Going back over what I missed
on American cable news shows while in Europe, I was shocked to see this
story growing to the point where it exploded all over cable news, with
Alan Keyes in particular wearing out his microphone denouncing Obama’s
pro-choice position.  Interestingly, in all the coverage I saw
of this, never once did I hear it mentioned that Alan Keyes was humiliatingly
defeated in the race for Illinois Senator in 2004, an election in which
Obama won with 70% of the vote.  Nor did I hear it mentioned that
Keyes, along with being an anti-choice nut, is also a conspiracy theorist
who believes Obama faked his birth certificate.
 
Not a whiff of information indicated that Keyes might be riding these
Notre Dame protests because he has a personal vendetta against the President,
rather than a pure love of embryonic life.  
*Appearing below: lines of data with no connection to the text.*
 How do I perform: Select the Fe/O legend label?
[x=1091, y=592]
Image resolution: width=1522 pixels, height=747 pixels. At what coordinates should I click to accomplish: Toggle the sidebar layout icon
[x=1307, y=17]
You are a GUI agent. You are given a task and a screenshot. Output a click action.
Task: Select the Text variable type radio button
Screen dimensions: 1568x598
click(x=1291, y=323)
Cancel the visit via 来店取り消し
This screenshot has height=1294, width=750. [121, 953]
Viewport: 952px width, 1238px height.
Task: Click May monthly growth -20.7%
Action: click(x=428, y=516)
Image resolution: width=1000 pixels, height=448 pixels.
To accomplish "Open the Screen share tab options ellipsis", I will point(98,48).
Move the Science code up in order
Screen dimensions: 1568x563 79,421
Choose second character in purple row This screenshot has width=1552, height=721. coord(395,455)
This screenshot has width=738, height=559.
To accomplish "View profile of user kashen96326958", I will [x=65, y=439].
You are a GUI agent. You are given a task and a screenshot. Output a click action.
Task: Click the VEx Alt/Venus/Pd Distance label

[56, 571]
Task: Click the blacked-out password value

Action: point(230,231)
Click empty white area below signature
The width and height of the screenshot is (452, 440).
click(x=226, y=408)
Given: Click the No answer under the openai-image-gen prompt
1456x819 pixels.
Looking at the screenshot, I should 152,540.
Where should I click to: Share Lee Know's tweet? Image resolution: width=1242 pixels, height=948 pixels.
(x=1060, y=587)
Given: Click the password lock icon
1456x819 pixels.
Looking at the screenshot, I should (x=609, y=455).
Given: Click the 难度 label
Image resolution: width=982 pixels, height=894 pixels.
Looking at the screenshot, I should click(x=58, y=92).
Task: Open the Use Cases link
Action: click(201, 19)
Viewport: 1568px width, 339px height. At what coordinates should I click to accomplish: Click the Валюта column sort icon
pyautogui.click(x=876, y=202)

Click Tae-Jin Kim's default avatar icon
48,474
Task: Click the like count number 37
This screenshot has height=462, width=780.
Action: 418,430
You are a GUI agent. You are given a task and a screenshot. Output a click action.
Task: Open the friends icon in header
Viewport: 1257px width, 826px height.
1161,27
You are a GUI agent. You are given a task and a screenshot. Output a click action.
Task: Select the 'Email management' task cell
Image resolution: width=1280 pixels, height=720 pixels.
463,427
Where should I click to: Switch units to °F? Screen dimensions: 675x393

The problem with this story
was terminal silliness.  Notre Dame had never before had an anti-feminist
litmus test for commencement speakers, and Notre Dame students and faculty
largely supported the President coming.  Based on sheer numbers,
this story shouldn’t have been a story–you can find a tiny minority
of people to rile up about any foolish thing, and that a well-funded
anti-choice movement was able to do that in this case was no more news
than the fact that a percentage of people continue to believe the moon
landing was faked.  But even if we don’t take numbers into account,
this story was stupid.  Notre Dame may be a Catholic university,
but like most of them, its primary goal is to compete with secular universities
and provide a real education, not turn its students into dogma-spouting
automatons.  As someone who went to a Catholic school, I can assure
you that the small fringe of hard right conservatives find themselves
as marginalized by other students as on any other campus, and all their
actions reflect their bitterness about this more than a commitment to
whatever cause they’re rallying around that day.   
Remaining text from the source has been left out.